[Supplied records — start]

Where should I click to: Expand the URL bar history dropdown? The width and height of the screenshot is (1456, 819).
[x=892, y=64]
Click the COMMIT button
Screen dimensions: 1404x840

[Supplied records — finish]
[Supplied records — start]

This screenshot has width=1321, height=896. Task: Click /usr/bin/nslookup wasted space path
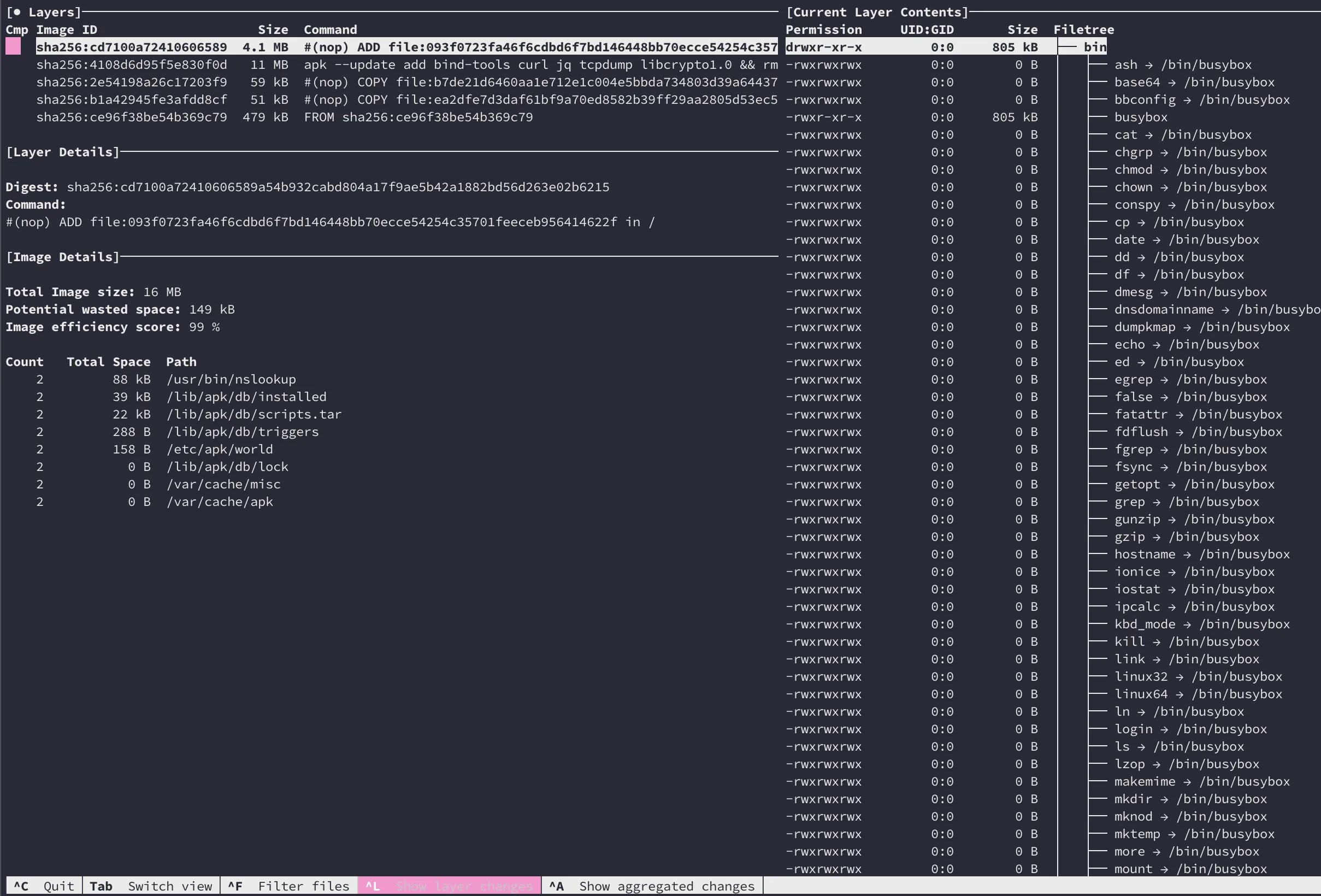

[Supplied records — finish]

Your assignment: Of the entries above, repeat exactly the lines between the line with "Where should I" and the line with "Screen dimensions: 1404x840", inclusive, and no others.

Written answer:
Where should I click to: Expand the URL bar history dropdown? The width and height of the screenshot is (1456, 819).
[x=892, y=64]
Click the COMMIT button
Screen dimensions: 1404x840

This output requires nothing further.